Stillman Saunders saw the possibilities for Saunderstown. He realized that it was positioned properly to become the center of a transportation and tourism hub and he was just the man to take advantage of that opportunity. He designed and had constructed, there on the shoreline of Saunderstown, a series of steam-powered propeller driven ferry boats that he used to move people around the Narragansett Bay. The steam ferries Wyona and then Anawon were set up on daily runs that went from Saunderstown to Wickford to Providence and then back again. Across the years, he and Martin also designed and constructed ever-larger steam-powered ferries to carry folks from Saunderstown to Jamestown to Newport as well. These included the West Side, the J.A. Saunders, the Narragansett and finally the 373-foot-long Newport. Stillman, who also carried a master mariners rating as well, could often be seen at the helm of one of these vessels that he had designed.

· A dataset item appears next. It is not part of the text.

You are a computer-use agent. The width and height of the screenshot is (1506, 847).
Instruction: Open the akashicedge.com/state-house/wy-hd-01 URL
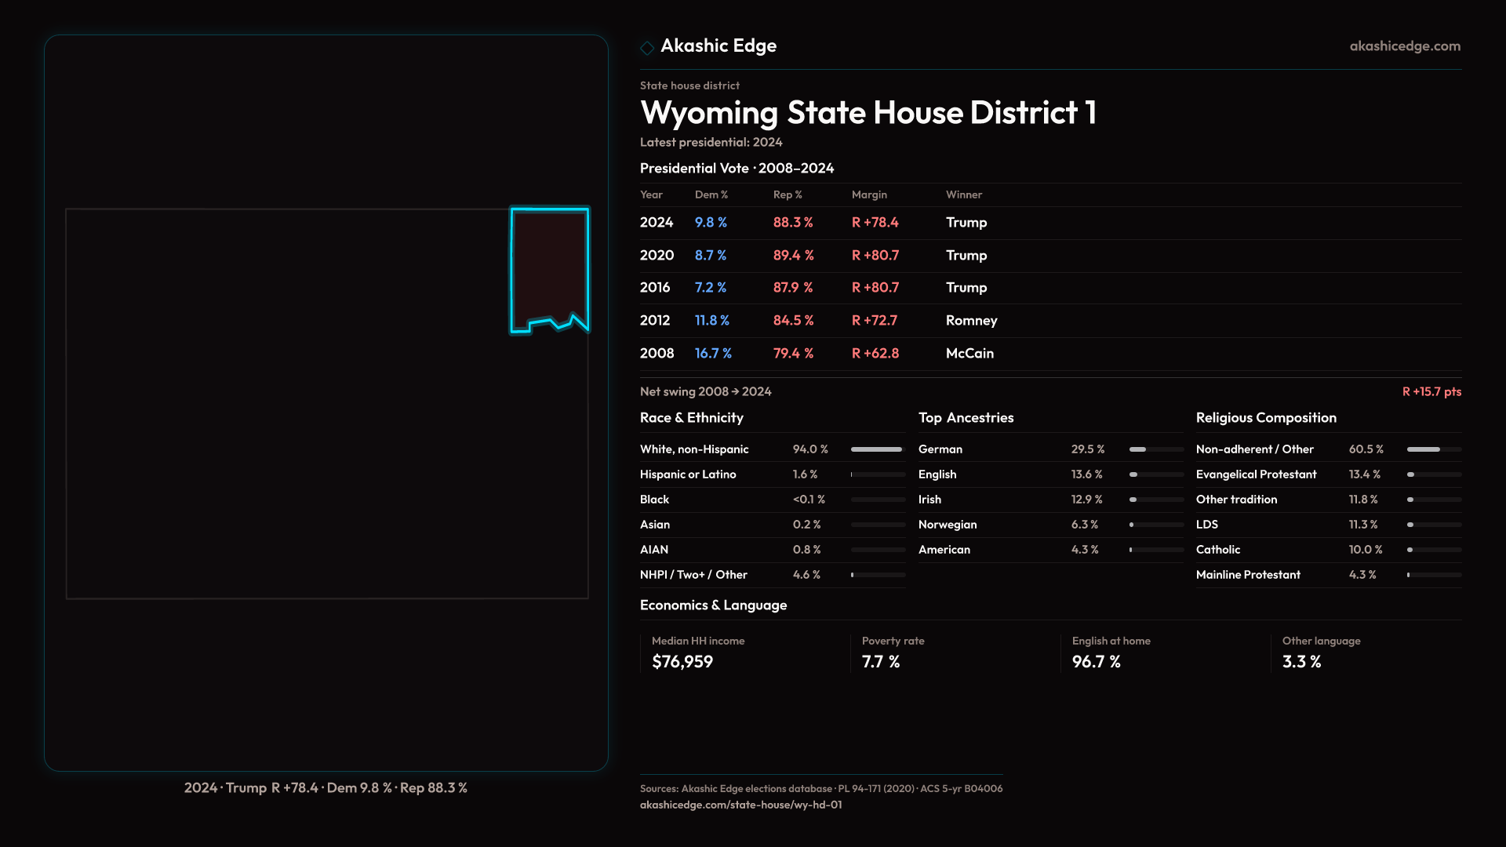(740, 805)
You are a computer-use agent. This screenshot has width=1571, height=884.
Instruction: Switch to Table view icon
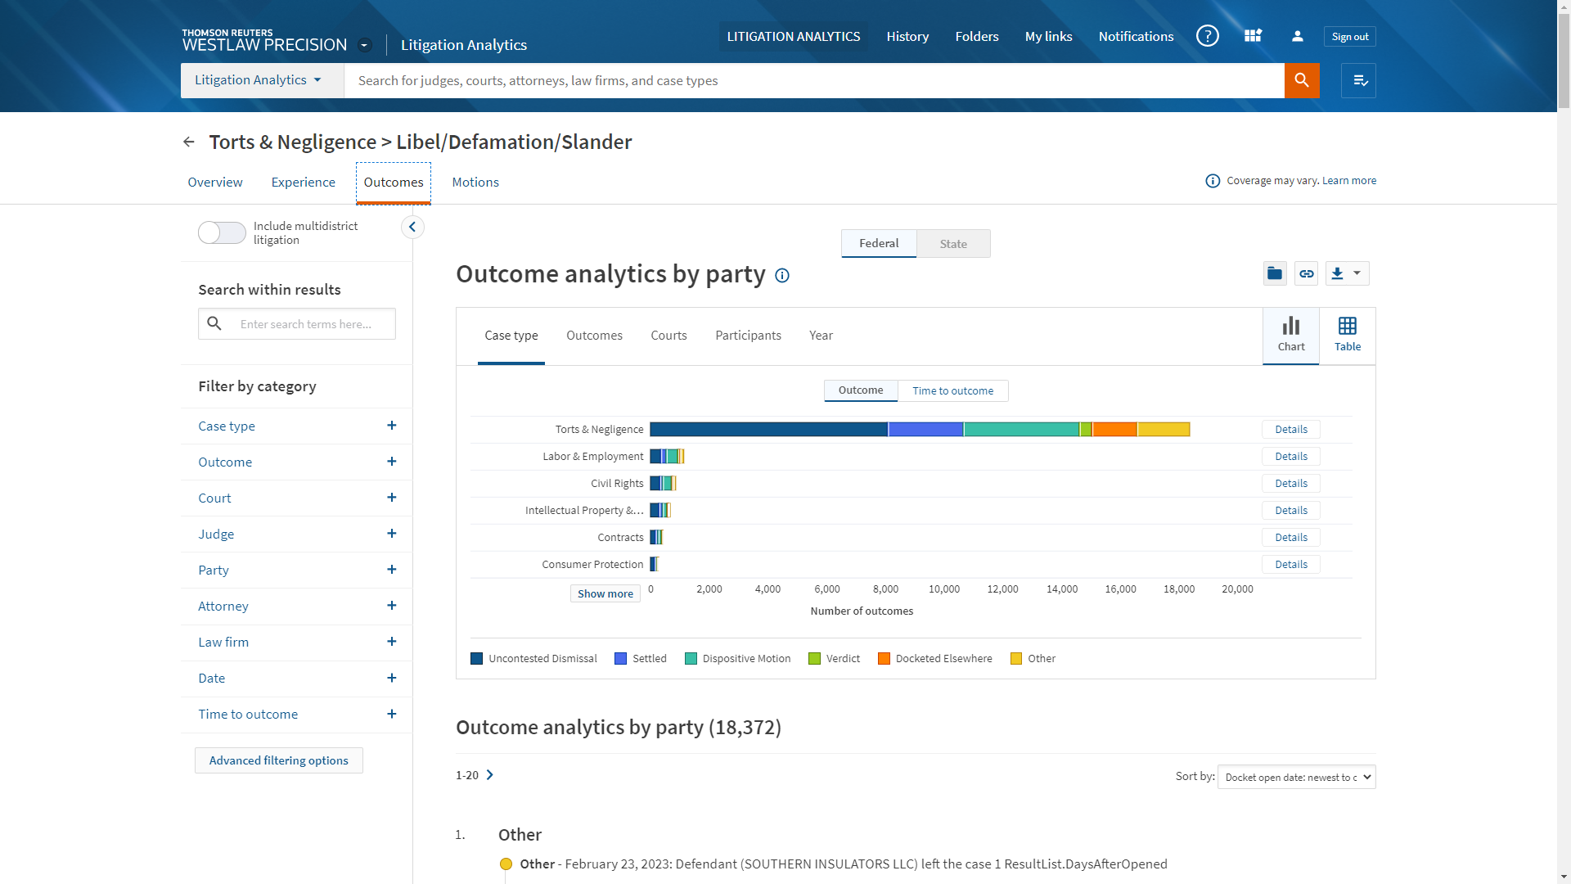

Also, Stillman partnered with Providence, and later Wickford, resident Alonzo Cross, of Cross Pen & Pencil and constructed a grand summer hotel on the shoreline, just adjacent to his shipyard. That hotel, known as Outre Mer, or the Saunders House, became popular with travelers awaiting a ferry ride or traveling on the Sea View Electric Trolley, which had a stop just up the hill. He also built a number of rental cottages as well, that were reserved for the summers, usually years in advance. By the dawn of the 20th century, Stillman Saunders had his little village on the map for good.
Stillman Saunders died rather suddenly in 1911. He was buried along with his parents and numerous other Saunders relations in the family plot at Elm Grove Cemetery. His legacy lived on in the form of a grand hotel, numerous fine ferry boats plying the waters of Narragansett Bay, and a wonderful little village called Saunderstown.